What emerged was a contest called Design for the First World, an attempt to critique “the pater­nal­is­tic and mis­in­formed approaches that end up as a waste of resources and cause more harm than good in the long run.” Targeting four areas for improvement in the developed world: reducing obesity, addressing low birth rate, reducing consumption, and integrating immigrant populations, the challenge hopes to solve “First World problems” with “simple Third World solutions.”

Response to this idea has been enthusiastic, and the Dx1W Twitter feed has been buzzing for days. A part of me wants to see this initiative succeed brilliantly, but, even clever ideas have limitations. The initial premise, that the patronizing West ought to focus more attention on its own problems, is all good. It’s in the application that the idea begins to break down.

For example, promoting the idea as a contest, and an online one at that, just extends the design profession’s obsession with solving perceived “problems” through remote competition, rather than face-to-face cooperation. Vallejo defends this approach (currently 59% funded through Kickstarter) saying that attention from the art & design establishment in New York would lend legitimacy to the project overall. Personally, I feel a less conventional approach, such as a traveling exhibition in developing world capitals, or donating entry fees to select First World charities, would ultimately accomplish both ends of addressing social problems while still foregrounding talented young designers from the developing world.

Increasingly, designers from China, Brazil, India, Uganda, Colombia and elsewhere are taking their place in the world design discussion.
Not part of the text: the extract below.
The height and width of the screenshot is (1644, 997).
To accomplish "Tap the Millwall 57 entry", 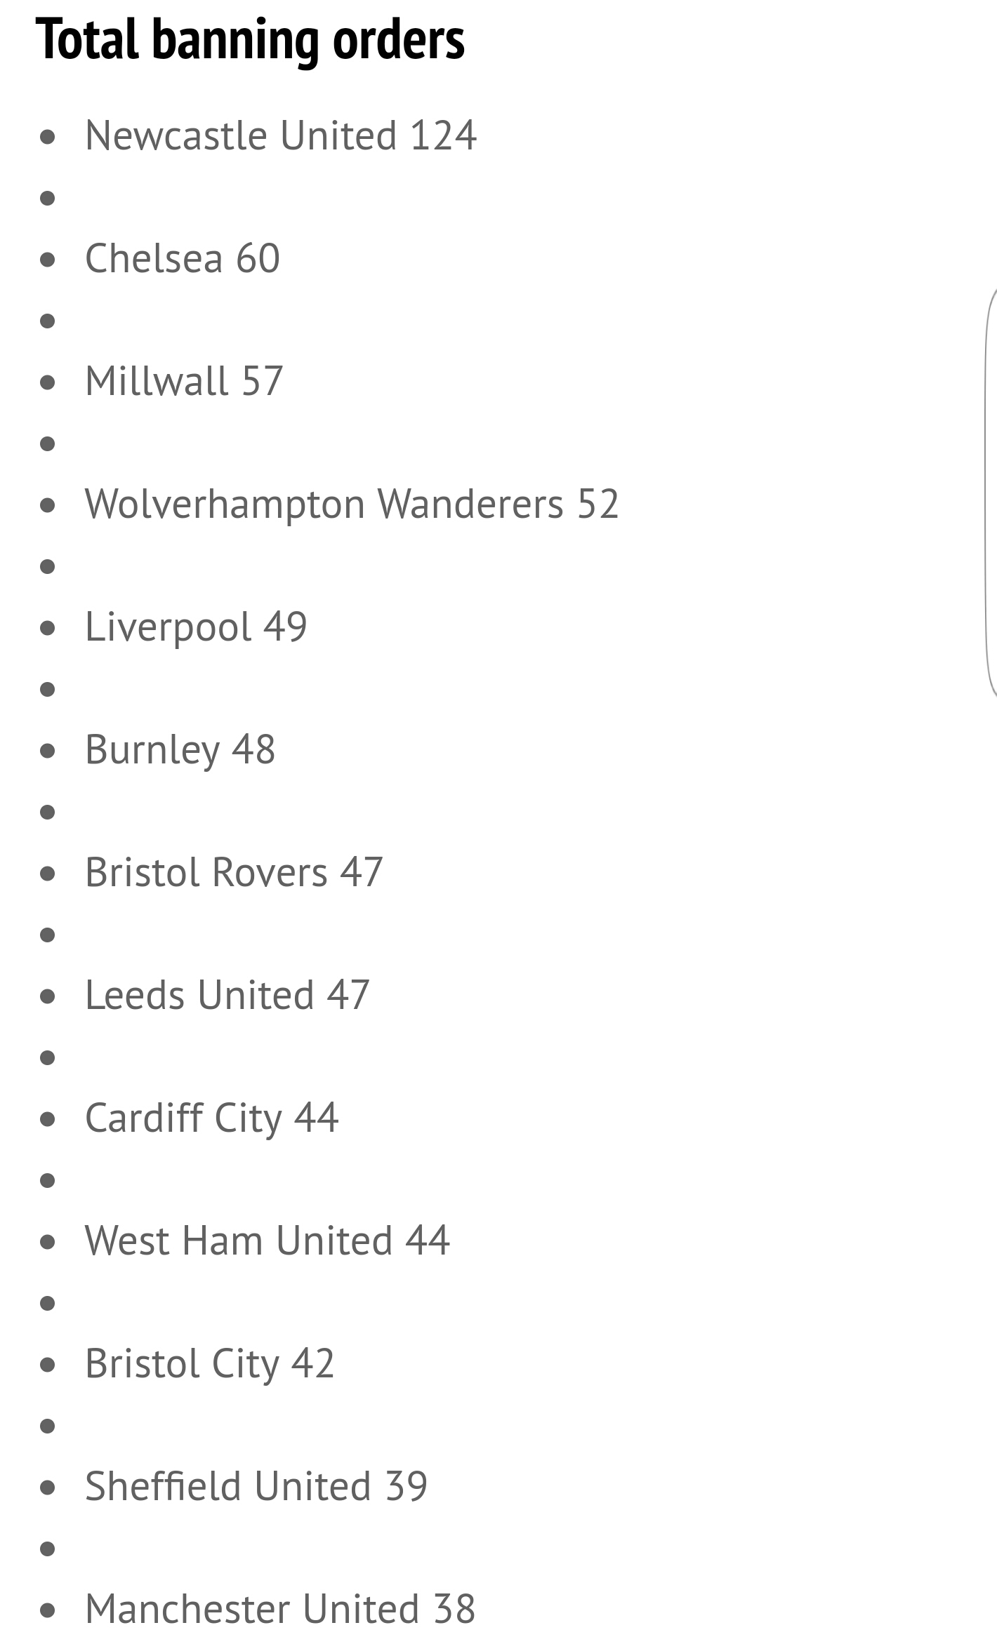I will click(x=184, y=381).
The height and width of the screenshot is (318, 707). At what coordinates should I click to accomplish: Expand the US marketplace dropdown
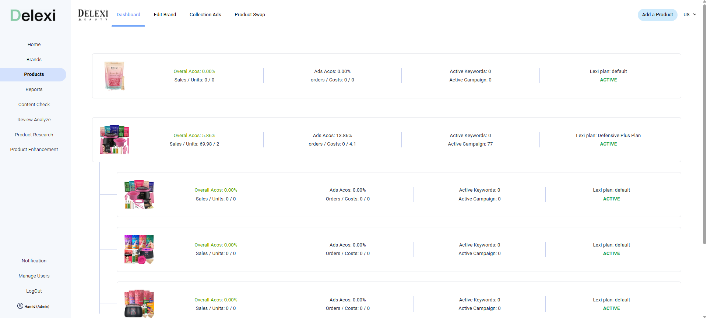[689, 15]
The greater problem is not so much a matter of who is involved in the conversation as how we go about choosing our vocabulary. The language of hegemony is hard to let go, especially when cultural and economic dominance favors one group so completely. Solving First World problems is good, but it isn’t necessary or desirable to have people from the developing world imitating our flawed method. Let them show us the way to a better one.

If you’d like to make a donation to Design for the First World, please use the Kickstarter link above.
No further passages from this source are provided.